*EXERCISE TASK*
Arrange the listing below as a Markdown table with the columns Row and Listing line, giving each nonblank line its own numbered row and skipping blank lines.

*DATA SECTION*
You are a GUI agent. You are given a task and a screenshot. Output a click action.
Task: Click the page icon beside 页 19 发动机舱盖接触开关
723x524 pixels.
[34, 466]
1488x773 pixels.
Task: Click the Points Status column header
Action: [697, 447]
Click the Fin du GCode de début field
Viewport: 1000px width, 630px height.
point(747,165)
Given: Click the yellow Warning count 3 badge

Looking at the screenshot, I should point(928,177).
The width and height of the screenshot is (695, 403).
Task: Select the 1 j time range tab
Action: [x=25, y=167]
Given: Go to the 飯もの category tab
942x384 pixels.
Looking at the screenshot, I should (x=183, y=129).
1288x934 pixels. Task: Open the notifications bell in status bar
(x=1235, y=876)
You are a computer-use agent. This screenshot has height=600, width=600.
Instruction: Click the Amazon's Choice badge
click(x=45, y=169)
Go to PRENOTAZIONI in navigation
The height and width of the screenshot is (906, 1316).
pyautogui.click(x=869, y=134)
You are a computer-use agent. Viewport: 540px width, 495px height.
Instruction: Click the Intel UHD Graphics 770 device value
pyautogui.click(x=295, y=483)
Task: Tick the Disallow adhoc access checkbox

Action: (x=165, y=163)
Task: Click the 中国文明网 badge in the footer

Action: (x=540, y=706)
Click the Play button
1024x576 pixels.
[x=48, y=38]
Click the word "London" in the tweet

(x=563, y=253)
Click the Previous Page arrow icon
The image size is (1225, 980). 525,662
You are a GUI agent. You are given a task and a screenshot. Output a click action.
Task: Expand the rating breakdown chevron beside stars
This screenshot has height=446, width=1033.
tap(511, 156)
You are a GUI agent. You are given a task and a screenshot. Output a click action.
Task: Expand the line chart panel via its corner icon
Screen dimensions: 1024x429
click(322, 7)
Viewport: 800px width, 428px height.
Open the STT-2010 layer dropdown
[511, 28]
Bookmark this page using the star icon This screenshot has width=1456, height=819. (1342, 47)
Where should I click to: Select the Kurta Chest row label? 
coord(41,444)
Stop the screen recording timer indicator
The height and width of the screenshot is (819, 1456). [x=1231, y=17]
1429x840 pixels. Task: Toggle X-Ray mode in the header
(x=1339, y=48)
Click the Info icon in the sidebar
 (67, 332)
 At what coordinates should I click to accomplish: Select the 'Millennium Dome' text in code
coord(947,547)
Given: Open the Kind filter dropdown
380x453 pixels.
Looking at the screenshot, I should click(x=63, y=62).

*EXERCISE OUTPUT*
| Row | Listing line |
|---|---|
| 1 | You are a GUI agent. You are given a task and a screenshot. Output a click action. |
| 2 | Task: Click the page icon beside 页 19 发动机舱盖接触开关 |
| 3 | 723x524 pixels. |
| 4 | [34, 466] |
| 5 | 1488x773 pixels. |
| 6 | Task: Click the Points Status column header |
| 7 | Action: [697, 447] |
| 8 | Click the Fin du GCode de début field |
| 9 | Viewport: 1000px width, 630px height. |
| 10 | point(747,165) |
| 11 | Given: Click the yellow Warning count 3 badge |
| 12 | Looking at the screenshot, I should point(928,177). |
| 13 | The width and height of the screenshot is (695, 403). |
| 14 | Task: Select the 1 j time range tab |
| 15 | Action: [x=25, y=167] |
| 16 | Given: Go to the 飯もの category tab |
| 17 | 942x384 pixels. |
| 18 | Looking at the screenshot, I should (x=183, y=129). |
| 19 | 1288x934 pixels. Task: Open the notifications bell in status bar |
| 20 | (x=1235, y=876) |
| 21 | You are a computer-use agent. This screenshot has height=600, width=600. |
| 22 | Instruction: Click the Amazon's Choice badge |
| 23 | click(x=45, y=169) |
| 24 | Go to PRENOTAZIONI in navigation |
| 25 | The height and width of the screenshot is (906, 1316). |
| 26 | pyautogui.click(x=869, y=134) |
| 27 | You are a computer-use agent. Viewport: 540px width, 495px height. |
| 28 | Instruction: Click the Intel UHD Graphics 770 device value |
| 29 | pyautogui.click(x=295, y=483) |
| 30 | Task: Tick the Disallow adhoc access checkbox |
| 31 | Action: (x=165, y=163) |
| 32 | Task: Click the 中国文明网 badge in the footer |
| 33 | Action: (x=540, y=706) |
| 34 | Click the Play button |
| 35 | 1024x576 pixels. |
| 36 | [x=48, y=38] |
| 37 | Click the word "London" in the tweet |
| 38 | (x=563, y=253) |
| 39 | Click the Previous Page arrow icon |
| 40 | The image size is (1225, 980). 525,662 |
| 41 | You are a GUI agent. You are given a task and a screenshot. Output a click action. |
| 42 | Task: Expand the rating breakdown chevron beside stars |
| 43 | This screenshot has height=446, width=1033. |
| 44 | tap(511, 156) |
| 45 | You are a GUI agent. You are given a task and a screenshot. Output a click action. |
| 46 | Task: Expand the line chart panel via its corner icon |
| 47 | Screen dimensions: 1024x429 |
| 48 | click(322, 7) |
| 49 | Viewport: 800px width, 428px height. |
| 50 | Open the STT-2010 layer dropdown |
| 51 | [511, 28] |
| 52 | Bookmark this page using the star icon This screenshot has width=1456, height=819. (1342, 47) |
| 53 | Where should I click to: Select the Kurta Chest row label?  |
| 54 | coord(41,444) |
| 55 | Stop the screen recording timer indicator |
| 56 | The height and width of the screenshot is (819, 1456). [x=1231, y=17] |
| 57 | 1429x840 pixels. Task: Toggle X-Ray mode in the header |
| 58 | (x=1339, y=48) |
| 59 | Click the Info icon in the sidebar |
| 60 |  (67, 332) |
| 61 |  At what coordinates should I click to accomplish: Select the 'Millennium Dome' text in code |
| 62 | coord(947,547) |
| 63 | Given: Open the Kind filter dropdown |
| 64 | 380x453 pixels. |
| 65 | Looking at the screenshot, I should click(x=63, y=62). |